Quoi ? Tu as dit « religion cosmique »?!

Pâques, le rachat de l’univers

Bonjour à tous, vous êtes bien tombés et également bienvenus sur la toile de Jips ! J’espère ne pas vous engluer, et que vous vous en sortirez avec moins de fils à la patte. Je vous préviens tout de suite, cet article sera un peu… cosmique !

D’abord, clarifions les termes. Que signifie « cosmique » ? Cet adjectif (excusez pour la leçon de grammaire) veut dire « en rapport avec le cosmos ». Cool ! Et Cosmos ? C’est le mot grec qui signifie « bon ordre », soit le contraire de « désordre » : en comparaison, le cosmos est le contraire de votre chambre, mais a en commun que lui aussi est « un univers ».

Il nous faut donc ensuite considérer l’ordre de l’univers afin de saisir en quoi le christianisme  est « catholique », c’est à dire « universel » ou « cosmique ». Remontons à la source, à l’Intelligence (parce que l’ordre réclame une intelligence, et l’ordre de l’univers réclame une Intelligence… universelle) qui en est la cause : Dieu dit….et cela était bon/beau/bien. (Gn 1,3). La Parole prononcée par le Père est ordonnatrice, cause de l’harmonie de toute chose.

Le 7e jour, Dieu conclut l’ouvrage qu’il avait fait, le parachevant par Sa bénédiction. Le samedi (sabbat) devient le jour de l’Alliance entre Dieu et la création, Alliance inscrite dans le temps créé.

Cette harmonie se trouvera ensuite bouleversée par le péché (Gn 3). Cependant, l’Alliance entre Dieu et le créé perdure, Dieu se souvient de Son Alliance et intervient Lui-même dans le cosmos qu’il a créé, en entrant dans l’Histoire, afin de le ramener à sa beauté première. Cette intervention trouvera sa plénitude lorsque le « principe d’ordre », le Logos, par qui tout a été créé, rentrera dans le monde pour le renouveler de l’intérieur. Cet acte de rédemption de toute la création culmine dans la Pâque du Verbe (Jésus). Celle-ci coïncide d’une part avec la célébration de la Pâque juive, qui commémore la délivrance du joug de Pharaon, d’autre part avec la célébration du sabbat, septième jour, où Dieu et le Cosmos se reposent ensemble.

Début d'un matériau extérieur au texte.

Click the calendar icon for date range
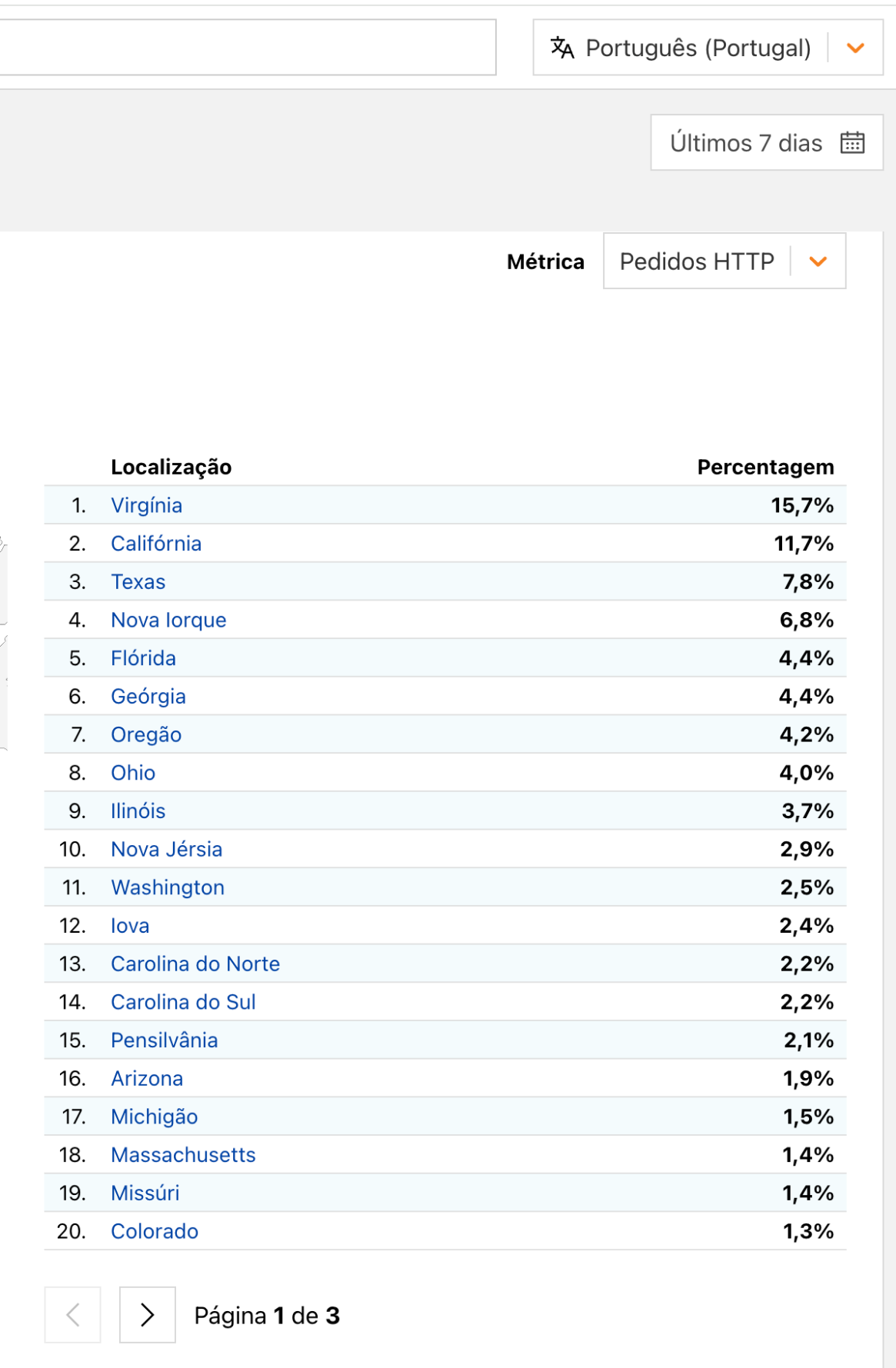Screen dimensions: 896x1368 point(852,143)
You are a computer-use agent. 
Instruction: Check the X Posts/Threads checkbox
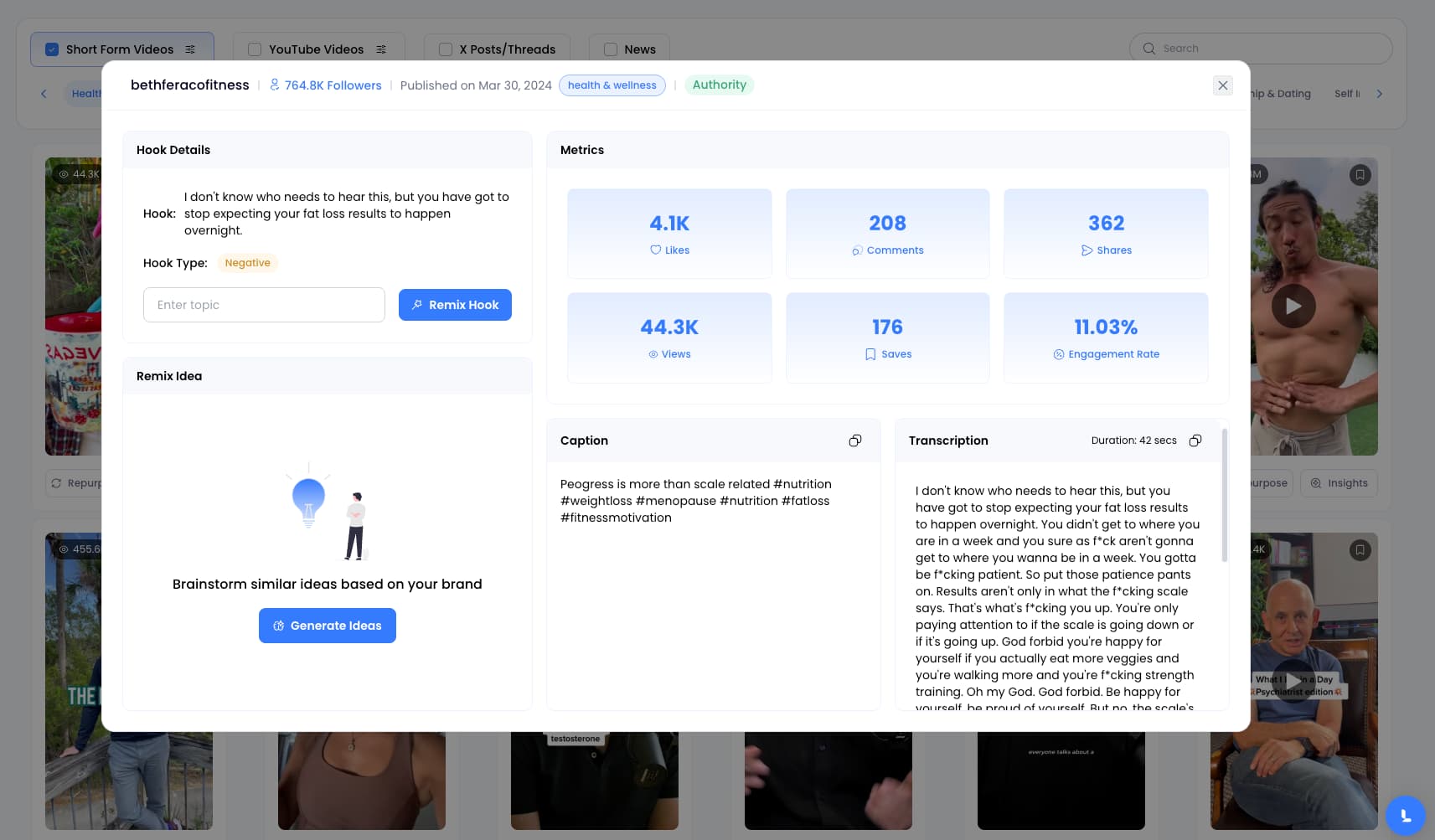(446, 49)
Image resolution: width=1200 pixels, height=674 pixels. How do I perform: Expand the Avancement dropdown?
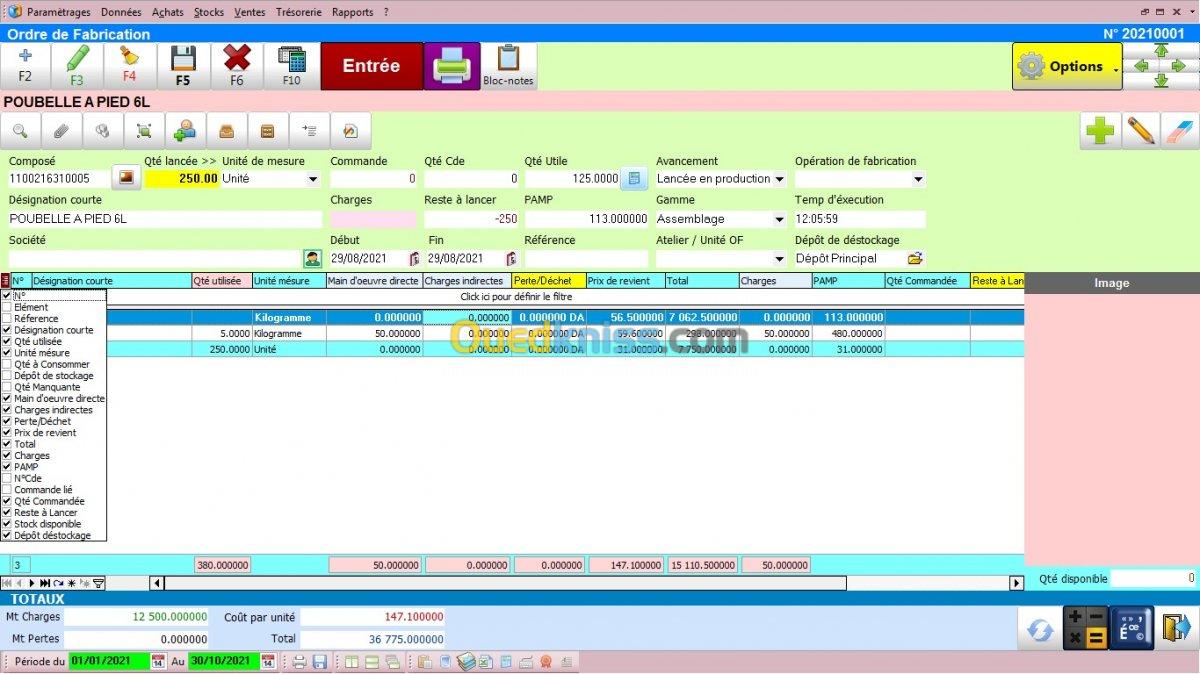[778, 179]
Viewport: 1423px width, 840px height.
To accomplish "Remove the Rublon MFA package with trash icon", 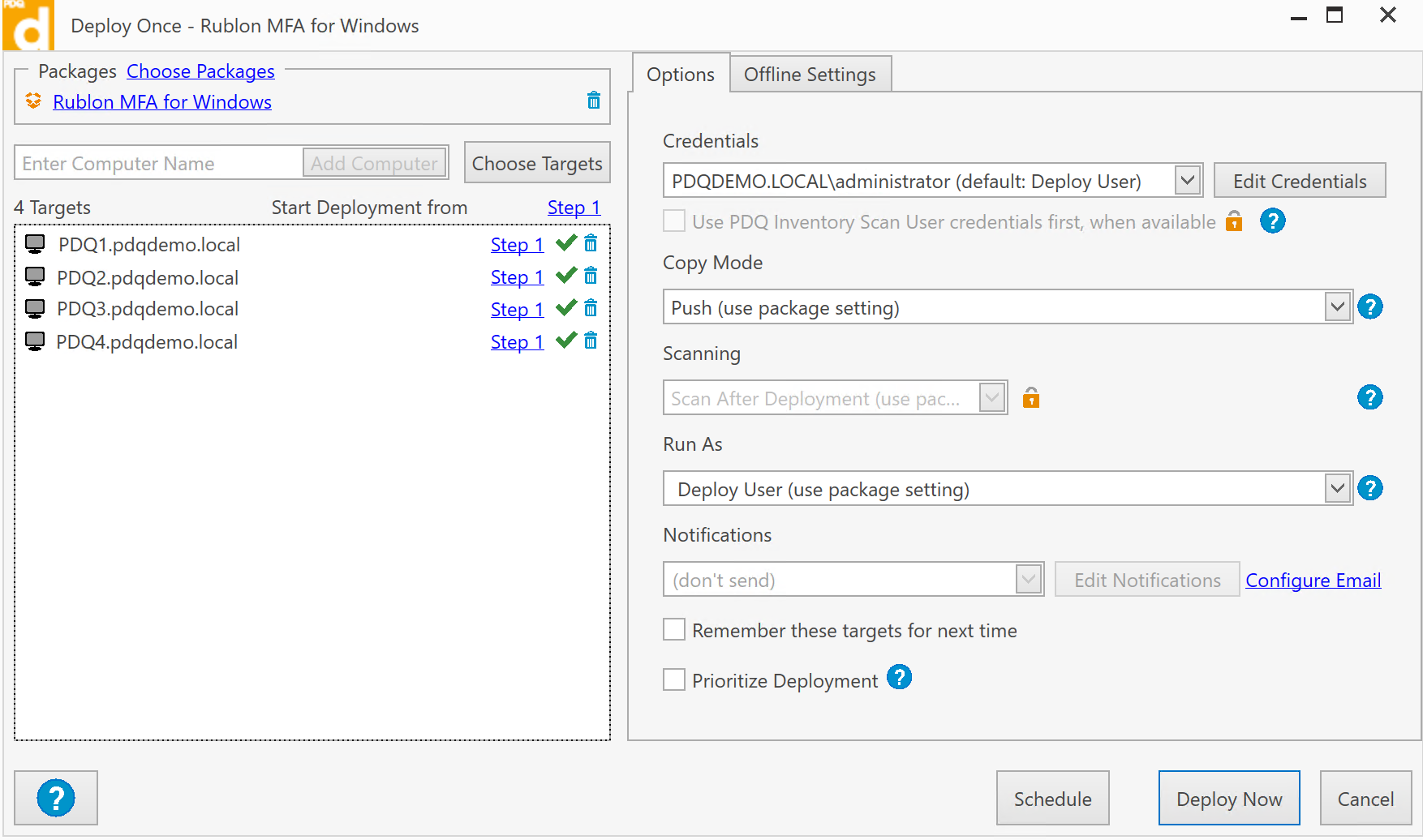I will [x=594, y=101].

La Pâque juive, sur décret divin (cf. Is 12), devait se célébrer à une date précise, le 14 Nizân, mois qui suit la première lune de printemps. La durée de ce mois, quant à elle, correspond au temps que met le soleil pour traverser la constellation du bélier, ou de l’Agneau. Ainsi la lune, dont les phases sont éphémères, et qui est signe de mort, est rachetée par l’Agneau, immolé et illuminé dans la lumière de la résurrection, et elle entre dans la vie éternelle (soleil), l’éphémère entre dans l’immortalité. L’ « heure de Jésus » est l’heure de la plénitude des temps, l’heure ou le cosmos trouve dans l’Histoire son centre et sa finalité.